_GIVEN PASSAGE:_
┏━━

# Who owns the earth?



## Pergamum (Oct 13, 2008)

Of course, "this is my Father's world".....but Satan is also spoken of the prince of the power of the air and the God of this world.

How did Satan's rule change from the time before Christ, during Christi's day, and now in this inter-advental period?

When Satan offered Jesus the kingdom of this world, was that a lie or a legitimate offer?


----------



## Tim (Oct 14, 2008)

Interesting question.


----------



## rjlynam (Oct 14, 2008)

_It has to be the Lord's, or else He couldn't promise it to anyone._



A Psalm of David. The earth is the LORD's and the fullness thereof, the world and those who dwell therein, 
(Psa 24:1 ESV)
 

"Blessed are the meek, for they shall inherit the earth. 
(Mat 5:5 ESV)


----------



## FrielWatcher (Oct 14, 2008)

I am actually reading about this in Spectacular Sins by John Piper. Satan is on this earth but I would not say that Satan owns the earth. Satan is on the earth - has full function of himself but can be regulated by God. If you looked at the actions of the world today, you would think that Satan is owning the earth.

┗━━

_DATASET EXTRACT:_
┏━━

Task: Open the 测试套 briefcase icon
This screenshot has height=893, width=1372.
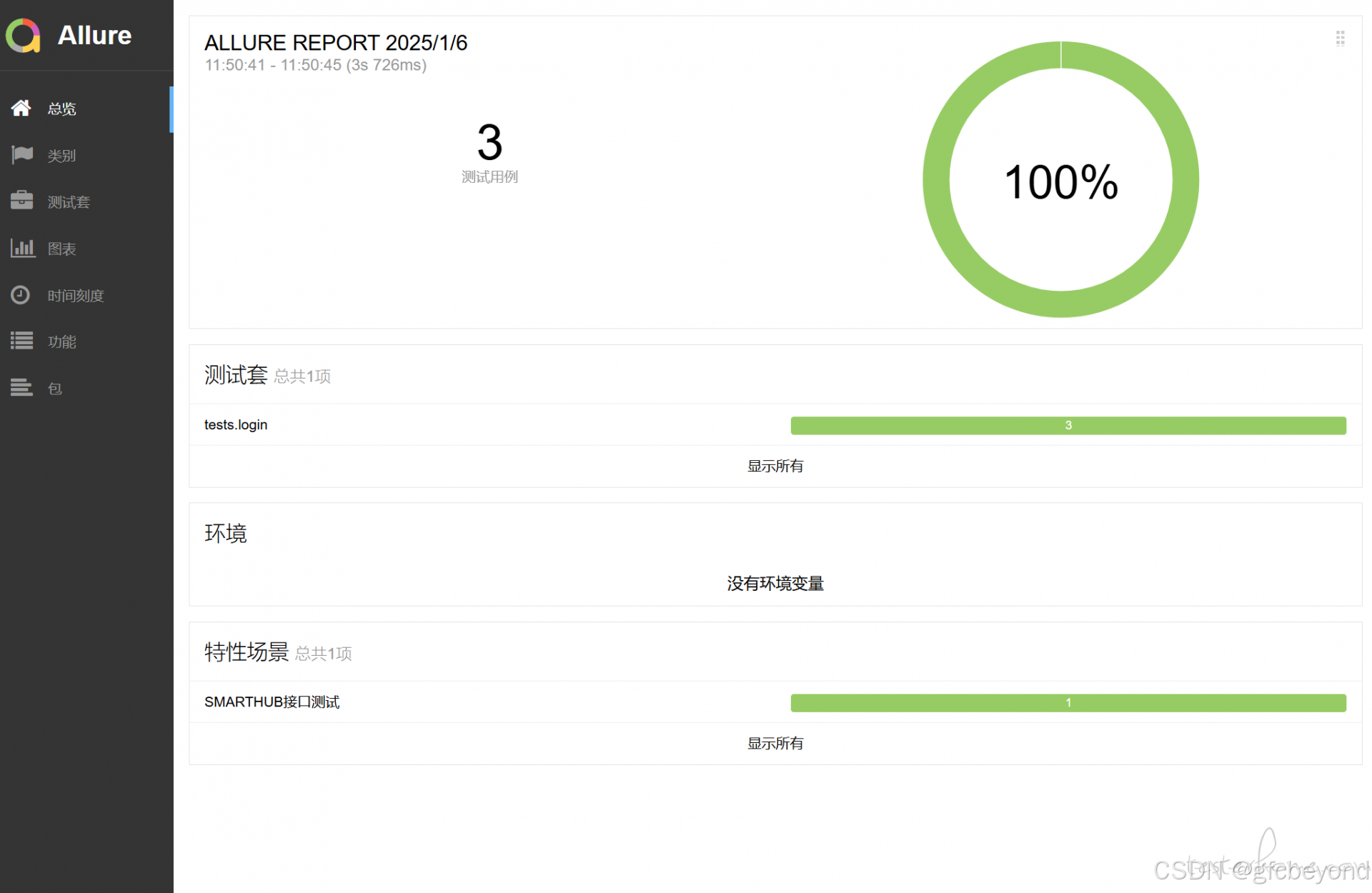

┗━━

_EXERCISE A:_ Rewrite the forum thread starting with "## rjlynam (Oct" and going on through "(Psa 24:1 ESV)", using "abundance" in place of "fullness".
_EXERCISE B:_ In the forum thread, which book does FrielWatcher say they are reading about this topic?

_WRITTEN RESPONSE A:_
## rjlynam (Oct 14, 2008)

_It has to be the Lord's, or else He couldn't promise it to anyone._



A Psalm of David. The earth is the LORD's and the abundance thereof, the world and those who dwell therein, 
(Psa 24:1 ESV)

_WRITTEN RESPONSE B:_ Spectacular Sins by John Piper.